課題(制約)が解消されることで、UXが改善されたというよりは違う種類の新たなUXが提供されたと見るべきであろう。音質や演奏風景など、生演奏を再現できていない部分ももちろん大きかったが、レコードは広く普及した。
ちなみに、大きくなったレコード産業は、ラジオの普及により一時壊滅的な打撃を受けている。ここでは深く立ち入らないが、近年のCD産業とネットワークとの関係と似ていて興味深い。レコードを使ったプレーヤーにはジュークボックスという興味深い形態もあるが、ここでは取り上げない。
カセットテープ、ウォークマン
やがてテープレコーダが登場し、ユーザーが手軽に録音できるようになった。特にコンパクトカセットの登場は、媒体(メディア)の取扱いやすさなどの面でも手軽さが大きく増した。レコードよりも音質は落ちるが、手軽さから「買ってきたレコードをカセットテープにコピーして、普段は主にそちらを聞く」というようなスタイルも出てきた。

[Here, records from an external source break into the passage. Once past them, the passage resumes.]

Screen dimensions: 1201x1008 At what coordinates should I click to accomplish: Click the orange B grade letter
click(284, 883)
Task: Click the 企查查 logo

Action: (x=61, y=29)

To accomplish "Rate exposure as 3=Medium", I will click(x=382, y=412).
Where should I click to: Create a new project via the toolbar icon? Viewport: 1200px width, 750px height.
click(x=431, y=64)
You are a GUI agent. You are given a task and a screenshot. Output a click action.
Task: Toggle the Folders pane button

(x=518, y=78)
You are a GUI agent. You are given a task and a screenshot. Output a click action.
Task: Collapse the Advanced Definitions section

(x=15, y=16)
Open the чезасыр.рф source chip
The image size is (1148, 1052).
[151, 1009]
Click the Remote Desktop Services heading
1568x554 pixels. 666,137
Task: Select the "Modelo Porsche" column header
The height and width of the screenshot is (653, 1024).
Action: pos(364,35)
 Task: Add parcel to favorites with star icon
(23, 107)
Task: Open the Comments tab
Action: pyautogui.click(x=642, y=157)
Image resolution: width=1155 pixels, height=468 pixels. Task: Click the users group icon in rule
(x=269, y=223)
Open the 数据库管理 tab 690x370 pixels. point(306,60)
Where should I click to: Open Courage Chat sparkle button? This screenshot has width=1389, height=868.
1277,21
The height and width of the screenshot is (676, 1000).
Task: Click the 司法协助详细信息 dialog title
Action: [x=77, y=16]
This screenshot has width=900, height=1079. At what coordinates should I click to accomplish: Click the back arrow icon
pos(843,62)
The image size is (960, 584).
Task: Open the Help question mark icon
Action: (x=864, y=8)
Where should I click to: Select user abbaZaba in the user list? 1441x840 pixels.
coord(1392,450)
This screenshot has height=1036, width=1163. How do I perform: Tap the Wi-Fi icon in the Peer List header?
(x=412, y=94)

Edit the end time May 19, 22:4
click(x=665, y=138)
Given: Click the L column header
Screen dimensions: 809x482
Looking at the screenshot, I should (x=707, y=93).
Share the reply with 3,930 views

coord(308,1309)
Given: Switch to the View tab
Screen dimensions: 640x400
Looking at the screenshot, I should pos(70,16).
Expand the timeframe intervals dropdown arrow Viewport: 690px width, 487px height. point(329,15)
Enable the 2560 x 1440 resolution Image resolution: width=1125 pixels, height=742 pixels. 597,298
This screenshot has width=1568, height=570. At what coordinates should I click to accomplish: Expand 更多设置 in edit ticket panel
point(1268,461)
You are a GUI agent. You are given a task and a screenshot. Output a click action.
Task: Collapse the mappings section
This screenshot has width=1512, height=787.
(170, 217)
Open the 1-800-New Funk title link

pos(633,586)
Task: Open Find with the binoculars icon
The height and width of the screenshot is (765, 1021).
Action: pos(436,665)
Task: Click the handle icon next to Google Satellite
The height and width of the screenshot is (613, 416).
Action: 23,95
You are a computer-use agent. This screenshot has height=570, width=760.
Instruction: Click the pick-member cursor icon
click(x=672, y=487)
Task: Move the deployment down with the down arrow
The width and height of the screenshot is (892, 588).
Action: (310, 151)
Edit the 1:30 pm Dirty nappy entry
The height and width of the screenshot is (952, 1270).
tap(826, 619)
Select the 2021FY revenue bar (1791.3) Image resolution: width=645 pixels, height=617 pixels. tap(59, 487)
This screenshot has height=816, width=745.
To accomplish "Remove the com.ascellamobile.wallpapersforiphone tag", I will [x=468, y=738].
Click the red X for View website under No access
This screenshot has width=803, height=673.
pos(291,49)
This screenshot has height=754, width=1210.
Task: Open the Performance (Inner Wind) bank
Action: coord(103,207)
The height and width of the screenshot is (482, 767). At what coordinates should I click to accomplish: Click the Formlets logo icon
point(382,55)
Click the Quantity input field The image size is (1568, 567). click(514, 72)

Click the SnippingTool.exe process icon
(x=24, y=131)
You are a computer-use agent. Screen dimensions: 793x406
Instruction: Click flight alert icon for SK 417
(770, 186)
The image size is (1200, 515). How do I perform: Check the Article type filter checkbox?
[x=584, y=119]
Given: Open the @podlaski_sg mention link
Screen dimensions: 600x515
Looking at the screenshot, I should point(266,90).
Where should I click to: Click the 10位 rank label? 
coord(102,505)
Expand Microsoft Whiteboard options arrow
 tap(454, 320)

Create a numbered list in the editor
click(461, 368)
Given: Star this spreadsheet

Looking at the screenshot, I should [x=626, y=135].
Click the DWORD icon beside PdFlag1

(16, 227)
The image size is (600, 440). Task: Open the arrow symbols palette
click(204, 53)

また、レコードでは基本的に複数の収録曲をその順に聞くしかなかったが、カセットテープにいろいろなレコードから(あるいはラジオ放送から録音して)好きな曲を好きな順番で録音し(「編集」と呼ばれていた)、その順で聞くことができた。媒体は小さく軽いので、気軽に友人宅などへ持っていくこともできた。聞く側の自由度がさらに増えたのである。
そして、音楽コンテンツを屋外に持ちだして、移動しながらなども聞けるようにしたいというUX的な観点と言えるモチベーションから、ウォークマンなどのポータブルカセットテーププレーヤーが開発された。録音できることが大きな特徴のカセットテープに対して「再生専用機」(しかもヘッドホン再生専用)というのは、発売前には大きな反発を受けたと聞く(今となっては信じがたいかもしれないが、当時はそれだけ突飛だったのである)。
そんな「常識的判断」に惑わされずに、UX(当時はまだこの言葉はなかったが)を考えて設計した結果ゆえの成功といえよう。